Nato a Brindisi il 19 settem­bre 1931, Antonio Argentieri si arruolò nell’Arma dei Carabinieri nel 1950. Prestò servizio presso vari reparti a Roma, Firenze e Genova. Nel capoluogo ligure operò presso il nucleo di Polizia Giu­diziaria. Il Maresciallo Argentieri, per dieci anni, dal 1960 al 1970, come detto, svolse analogo servizio presso il Comando della Compagnia di Novi Ligure. L’8 luglio 1970 venne nominato Comandante della Stazione Carabinieri di Serravalle Scrivia. A Novi assolse anche all’incarico di comandante interinale in caso di assenza dell’Ufficiale Comandante della Compagnia. Nel 1991, dopo lungo ed onorato servizio, Argentieri lasciò il servizio per raggiunti limiti di età, con all’attivo brillanti operazio­ni. Così venne ricordata la sua figura sulla stampa locale: «…un militare che è stato per anni simbolo di ab­negazione ed attaccamento al­l’arma Benemerita, nonché in­vestigatore che nella sua lun­ga carriera ha sempre saputo far valere doti di astuzia, intel­ligenza e coraggio che gli han­no permesso di vincere tante battaglie contro la malavita. Più che le parole scritte da un cronista che giorno dopo giorno ha narrato ai suoi let­tori le operazioni anticrimine condotte dal maresciallo An­tonio Argentieri, contano i fatti ed allora come non ricordare l’impegno, quasi sempre vin­cente, profuso dal sottoufficia­le nella lotta a malavita e ter­rorismo, la partecipazione de­terminante per svelare le mos­se dei presunti brigatisti ros­si che si addestravano nella nostra zona. Nei cosidetti an­ni di piombo Antonio Argentie­ri era a capo della squadra di Polizia Giudiziaria della com­pagnia carabinieri di Novi ed in quel ruolo ha svolto indagi­ni meticolose e difficili venen­do a capo di casi che pareva­no indecifrabili…».

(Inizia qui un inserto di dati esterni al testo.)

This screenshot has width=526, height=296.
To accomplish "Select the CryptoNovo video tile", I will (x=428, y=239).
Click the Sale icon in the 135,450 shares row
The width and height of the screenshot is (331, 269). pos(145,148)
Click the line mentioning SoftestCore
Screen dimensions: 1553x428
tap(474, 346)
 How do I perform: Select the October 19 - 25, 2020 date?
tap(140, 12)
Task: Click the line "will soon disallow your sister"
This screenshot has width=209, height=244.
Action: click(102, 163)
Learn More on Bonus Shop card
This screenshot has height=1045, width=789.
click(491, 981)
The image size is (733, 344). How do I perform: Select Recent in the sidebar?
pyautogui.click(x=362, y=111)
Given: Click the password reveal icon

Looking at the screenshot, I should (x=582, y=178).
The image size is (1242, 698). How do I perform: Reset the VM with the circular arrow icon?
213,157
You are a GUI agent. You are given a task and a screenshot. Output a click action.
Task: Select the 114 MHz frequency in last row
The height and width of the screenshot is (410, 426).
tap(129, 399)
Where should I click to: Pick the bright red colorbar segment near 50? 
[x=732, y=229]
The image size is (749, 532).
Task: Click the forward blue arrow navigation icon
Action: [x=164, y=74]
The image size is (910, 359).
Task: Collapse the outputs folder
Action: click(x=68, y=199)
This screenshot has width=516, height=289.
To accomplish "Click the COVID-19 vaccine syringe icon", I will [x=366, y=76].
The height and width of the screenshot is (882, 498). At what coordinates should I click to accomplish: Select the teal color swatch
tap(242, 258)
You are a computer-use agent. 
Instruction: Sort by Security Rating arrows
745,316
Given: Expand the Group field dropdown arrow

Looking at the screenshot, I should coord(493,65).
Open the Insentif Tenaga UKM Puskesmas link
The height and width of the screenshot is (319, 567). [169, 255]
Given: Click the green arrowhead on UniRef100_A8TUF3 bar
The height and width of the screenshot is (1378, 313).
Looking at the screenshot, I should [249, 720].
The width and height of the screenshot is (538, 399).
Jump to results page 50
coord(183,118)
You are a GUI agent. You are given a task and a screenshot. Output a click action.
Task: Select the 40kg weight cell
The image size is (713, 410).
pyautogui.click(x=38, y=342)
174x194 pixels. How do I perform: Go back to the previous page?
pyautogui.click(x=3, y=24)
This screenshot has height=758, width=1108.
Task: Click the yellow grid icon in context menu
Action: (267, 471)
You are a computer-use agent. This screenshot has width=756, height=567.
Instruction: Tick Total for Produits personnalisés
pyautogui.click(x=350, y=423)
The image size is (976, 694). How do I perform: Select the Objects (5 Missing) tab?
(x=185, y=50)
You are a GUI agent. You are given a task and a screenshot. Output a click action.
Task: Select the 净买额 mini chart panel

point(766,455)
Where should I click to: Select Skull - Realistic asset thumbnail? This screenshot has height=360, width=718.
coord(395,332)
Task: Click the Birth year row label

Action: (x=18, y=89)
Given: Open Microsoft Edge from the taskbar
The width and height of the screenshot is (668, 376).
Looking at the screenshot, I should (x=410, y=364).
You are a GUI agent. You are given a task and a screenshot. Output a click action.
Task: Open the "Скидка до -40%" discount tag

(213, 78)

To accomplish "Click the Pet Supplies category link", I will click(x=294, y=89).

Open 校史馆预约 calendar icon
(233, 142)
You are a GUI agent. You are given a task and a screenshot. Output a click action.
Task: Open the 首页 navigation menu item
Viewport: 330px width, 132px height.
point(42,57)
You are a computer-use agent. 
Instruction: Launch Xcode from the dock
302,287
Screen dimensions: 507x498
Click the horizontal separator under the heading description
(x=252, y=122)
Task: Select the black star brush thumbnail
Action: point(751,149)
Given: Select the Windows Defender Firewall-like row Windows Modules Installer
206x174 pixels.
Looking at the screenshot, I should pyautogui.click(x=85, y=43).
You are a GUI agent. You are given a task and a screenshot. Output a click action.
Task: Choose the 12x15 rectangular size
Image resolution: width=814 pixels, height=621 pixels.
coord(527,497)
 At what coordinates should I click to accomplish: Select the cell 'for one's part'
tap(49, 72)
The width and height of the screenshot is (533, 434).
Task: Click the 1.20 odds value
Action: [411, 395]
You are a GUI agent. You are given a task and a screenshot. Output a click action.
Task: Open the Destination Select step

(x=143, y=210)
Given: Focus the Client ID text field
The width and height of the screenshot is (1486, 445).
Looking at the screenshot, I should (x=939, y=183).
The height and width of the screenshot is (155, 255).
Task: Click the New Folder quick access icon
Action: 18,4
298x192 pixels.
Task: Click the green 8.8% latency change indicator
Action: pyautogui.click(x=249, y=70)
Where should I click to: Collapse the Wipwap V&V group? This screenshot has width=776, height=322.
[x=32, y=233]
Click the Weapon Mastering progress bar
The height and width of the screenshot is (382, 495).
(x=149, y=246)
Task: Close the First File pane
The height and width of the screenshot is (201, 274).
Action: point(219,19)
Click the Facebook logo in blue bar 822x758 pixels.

Nel corso della sua intensa vita professionale il Maresciallo Argentieri ebbe l’onore di stringere personale amicizia con il Generale dei Carabinieri Carlo Alberto Dalla Chiesa, dal 1973 al 1977 Generale di Brigata a Torino, trucidato dalla mafia il 15 settembre 1982 a Palermo, con la moglie Emanuela Setti Carraro e l’Agente della Polizia di Stato addetto alla sua scorta, Domenico Russo. Il legame di Antonio Argentieri alla memoria del Generale fu testimoniato anche dalla determinazione con cui egli si spese affinchè, anche a Serravalle, vi fosse un luogo dedicato ricordo di Dalla Chiesa. Un impegno coronato il 3 aprile 2004 dall’intitolazione a Carlo Alberto Dalla Chiesa dell’area verde in fregio a Piazza Matteotti (nella foto in alto), ove venne posato un busto bronzeo realizzato dallo scultore locale Carlo Leveni. All’inaugurazione presero parte il figlio del Generale, Nando Dalla Chiesa e l’allora Procuratore Ge­nerale della Corte d’Appello di Torino, Giancarlo Caselli. Nell’occasione Nando Dalla Chiesa ringraziò pubblicamente il Maresciallo Argentieri, spendendo parole di stima e riconoscenza: .«..uno di quei Marescialli di provincia cui mio padre faceva spesso visita in caserma…».

Stimato uomo di Legge e servitore dello Stato, Antonio Argentieri passò idealmente il testimone al figlio, Fabrizio Argentieri, che terminati gli studi di Giurisprudenza, scelse la carriera di Magistrato, ricoprendo attualmente l’incarico di Sostituto Procuratore della Repubblica a Verbania. Nel 2001 il PM serravallese coordinò brillantemente l’inchiesta che portò al ritrovamento della salma del banchiere Enrico Cuccia, fondatore del Gruppo Mediobanca, trafugata a scopo di estersione dal cimitero di Meina (No) ed all’arresto dei responsabili del clamoroso “colpo”. Nel gennaio 2011, Fabrizio Argentieri affiancò la collega Giulia Perotti, Procuratrice Capo della Repubblica di Verbania, nelle indagini per il furto delle spoglie mortali del conduttore tv Mike Bongiorno, scomparse dal cimitero di Dagnente d’Arona (No) e recuperate alcuni mesi dopo.

Al pensionamento di Antonio Argentieri, al Comando della stazione di Serravalle, giunse il Maresciallo Maggiore Angelo Barreca, proveniente dall’Ufficio Operazioni della Legione di Alessandria e già Comandante della Stazione di Acqui Terme.